__Task to complete__
How many lines in the rows below contain the string "Viewport"? Reply with the number alone.

__Record excerpts__

※ ※ ※

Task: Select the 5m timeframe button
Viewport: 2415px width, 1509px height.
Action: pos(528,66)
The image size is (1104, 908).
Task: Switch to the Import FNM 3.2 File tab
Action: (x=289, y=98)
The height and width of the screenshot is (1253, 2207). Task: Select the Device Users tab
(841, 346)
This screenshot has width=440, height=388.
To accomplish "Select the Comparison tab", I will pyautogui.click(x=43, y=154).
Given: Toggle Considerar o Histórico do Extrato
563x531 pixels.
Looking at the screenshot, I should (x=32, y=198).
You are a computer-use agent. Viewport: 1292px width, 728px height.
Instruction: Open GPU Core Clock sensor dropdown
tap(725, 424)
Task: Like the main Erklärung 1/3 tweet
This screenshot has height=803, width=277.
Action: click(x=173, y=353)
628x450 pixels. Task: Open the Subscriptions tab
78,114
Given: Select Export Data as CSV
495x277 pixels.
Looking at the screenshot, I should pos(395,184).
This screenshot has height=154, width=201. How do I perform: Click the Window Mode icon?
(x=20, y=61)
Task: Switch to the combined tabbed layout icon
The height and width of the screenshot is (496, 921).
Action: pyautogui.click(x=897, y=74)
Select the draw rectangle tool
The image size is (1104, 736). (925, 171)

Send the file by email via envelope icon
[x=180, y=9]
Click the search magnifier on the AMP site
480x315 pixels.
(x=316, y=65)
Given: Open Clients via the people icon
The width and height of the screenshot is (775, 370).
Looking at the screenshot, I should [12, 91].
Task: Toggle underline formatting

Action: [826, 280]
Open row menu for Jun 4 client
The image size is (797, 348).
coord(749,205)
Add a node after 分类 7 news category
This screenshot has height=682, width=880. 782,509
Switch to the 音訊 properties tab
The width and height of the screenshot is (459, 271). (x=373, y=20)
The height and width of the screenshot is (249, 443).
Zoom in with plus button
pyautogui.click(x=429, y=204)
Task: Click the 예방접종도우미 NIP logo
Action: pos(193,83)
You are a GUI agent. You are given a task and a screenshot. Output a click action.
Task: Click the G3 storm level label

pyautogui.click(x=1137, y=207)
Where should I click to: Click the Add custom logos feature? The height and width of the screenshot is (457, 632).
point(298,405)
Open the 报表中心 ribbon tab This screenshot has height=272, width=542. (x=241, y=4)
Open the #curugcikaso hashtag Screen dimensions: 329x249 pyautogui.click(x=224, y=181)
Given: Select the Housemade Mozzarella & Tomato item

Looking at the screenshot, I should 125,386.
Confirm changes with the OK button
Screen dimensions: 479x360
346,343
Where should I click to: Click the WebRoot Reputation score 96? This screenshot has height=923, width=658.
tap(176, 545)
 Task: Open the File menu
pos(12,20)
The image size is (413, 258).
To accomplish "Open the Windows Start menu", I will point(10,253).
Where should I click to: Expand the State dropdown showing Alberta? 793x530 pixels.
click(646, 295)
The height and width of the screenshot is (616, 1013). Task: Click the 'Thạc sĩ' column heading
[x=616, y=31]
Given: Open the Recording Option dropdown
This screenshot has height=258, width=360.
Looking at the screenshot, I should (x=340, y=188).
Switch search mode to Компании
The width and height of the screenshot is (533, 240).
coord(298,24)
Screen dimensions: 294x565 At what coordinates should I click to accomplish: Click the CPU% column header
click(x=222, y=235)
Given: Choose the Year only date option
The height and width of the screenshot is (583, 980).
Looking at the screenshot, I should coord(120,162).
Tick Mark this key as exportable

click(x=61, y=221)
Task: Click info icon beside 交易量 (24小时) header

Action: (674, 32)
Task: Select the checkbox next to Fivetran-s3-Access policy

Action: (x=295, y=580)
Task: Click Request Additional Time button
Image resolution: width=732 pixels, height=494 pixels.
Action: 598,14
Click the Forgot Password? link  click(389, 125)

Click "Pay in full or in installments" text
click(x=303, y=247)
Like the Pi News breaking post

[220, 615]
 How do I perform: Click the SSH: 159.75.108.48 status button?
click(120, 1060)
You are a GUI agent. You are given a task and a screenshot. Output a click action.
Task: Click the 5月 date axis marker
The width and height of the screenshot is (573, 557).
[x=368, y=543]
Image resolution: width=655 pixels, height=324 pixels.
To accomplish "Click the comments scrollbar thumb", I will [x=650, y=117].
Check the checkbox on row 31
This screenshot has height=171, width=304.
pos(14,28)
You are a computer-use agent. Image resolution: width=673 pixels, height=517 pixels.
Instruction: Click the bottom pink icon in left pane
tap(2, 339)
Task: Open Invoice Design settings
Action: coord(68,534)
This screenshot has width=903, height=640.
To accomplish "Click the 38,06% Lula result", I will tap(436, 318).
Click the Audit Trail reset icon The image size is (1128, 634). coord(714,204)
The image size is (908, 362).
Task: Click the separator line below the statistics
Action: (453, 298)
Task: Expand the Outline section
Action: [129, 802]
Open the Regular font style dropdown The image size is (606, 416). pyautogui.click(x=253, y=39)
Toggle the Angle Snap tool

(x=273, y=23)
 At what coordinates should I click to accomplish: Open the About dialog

※ ※ ※

__Worked solution__
2